III. Write the routine to maintain location information for each candidate matches
(this provide a traceable path back to the document content and also supply
the useful data for the algorithms that resolve match conflicts and create mappings
from candidate values to elements of the ontology).
Process 4: Value Mapper
Input data entities
Set of candidate matches
Algorithm for process
||Generate an object for the object set (but do not add it to
the data instance yet).
||If object set is lexical:
||Find the best value phrase match for this object set within
the current matching context.
||If a value phrase is found in the matching context:
||Store information about the match (such as the matched text
and location) with the object.
||Add the object to the data instance and return it.
||Otherwise, discard the generated object and return null.
||Determine which object sets to process next.
||Find all relationship set connections for this object set, except those
already visited for this object (prevents infinite cycle).
||Determine an order for processing the connections.
||Process the child objects sets.
||Invoke the appropriate heuristic (singleton, functional group, nested
group, nonfunctional), based on the nature of the relationship set and the
participation constraint on the connection, to obtain one or more relationships.
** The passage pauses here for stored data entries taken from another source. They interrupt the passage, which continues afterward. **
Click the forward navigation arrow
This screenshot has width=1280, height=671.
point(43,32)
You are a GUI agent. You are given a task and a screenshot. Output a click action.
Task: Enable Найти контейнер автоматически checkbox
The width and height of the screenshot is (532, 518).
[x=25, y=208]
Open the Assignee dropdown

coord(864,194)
||If relationships were generated, bind the object to each relationship.
||If object is non-lexical:
||If not bound to any child relationships, discard it.
||Otherwise add it to the data instance.
||Return the generated object if it was not discarded.
Process 5: Ontology Writer
Input data entities
Objects and relationships returned by the value mapper.
Algorithm for process
II. Convert the objects and relationships into corresponding database schema.
III. Store the database schema in database
IV. Display the output as HTML file.
The following Fig. 9 shows the screen shot of the extraction
framework for the user interface.
|| Result statistics of restaurant domain
The developed system was tested with the following domains: Real Estate, Digital Camera, Restaurant, Cell Phone Plan and genealogy. At the end of the execution the system will produce a resultant OSMX document which can be used for reasoning purpose in future.
Figure 10 shows the output screen shots of the Restaurant domain whereas Fig. 11 shows the resulting statistics of Restaurant domain.
We have designed and implemented a modified framework for an ontology-based Data-extraction. The replacement of existing technique by our technique has toiled our efforts. The generalized framework is less flexible for module replacement. The modified framework result is also same as that of generalized framework. This work provides a solid basis for continued research on ontology-based Data-extraction. In this project, the solution was determined for extraction of text information from HTML document and plaintext document. The input documents are retrieved from the local system. The proposed solution will not consider the image, audio and video files. For small scale input the developed system is more efficient than the search engine. For large scale input the accuracy will be high but it will take more time than search engine.
In future, one might write a Document Retriever that invokes the Google APIs to take advantage of the search engines existing capabilities for retrieval from the Internet and may develop the solution for retrieving the information from acrobat reader and other kinds of documents by using this ontology-based framework. The current system will process only the text information and accepts the HTML/plaintext document as its input. In future the current system may be extended to process the image, audio and video information. The current system may be extended to accepts the other types of documents, such as PDF as its input. In our further research we plan to extend our works and then implement them.
I would like to acknowledge the overwhelming involvement and incessant hours invested in me by my guide, advisor, Prof. G.V. Uma. Without her, I would not still be close to being done. For my parents, no words can suffice. I would also like to be grateful to Mr. P. Jeyakumar who saved me asphyxiation due to lack of social life.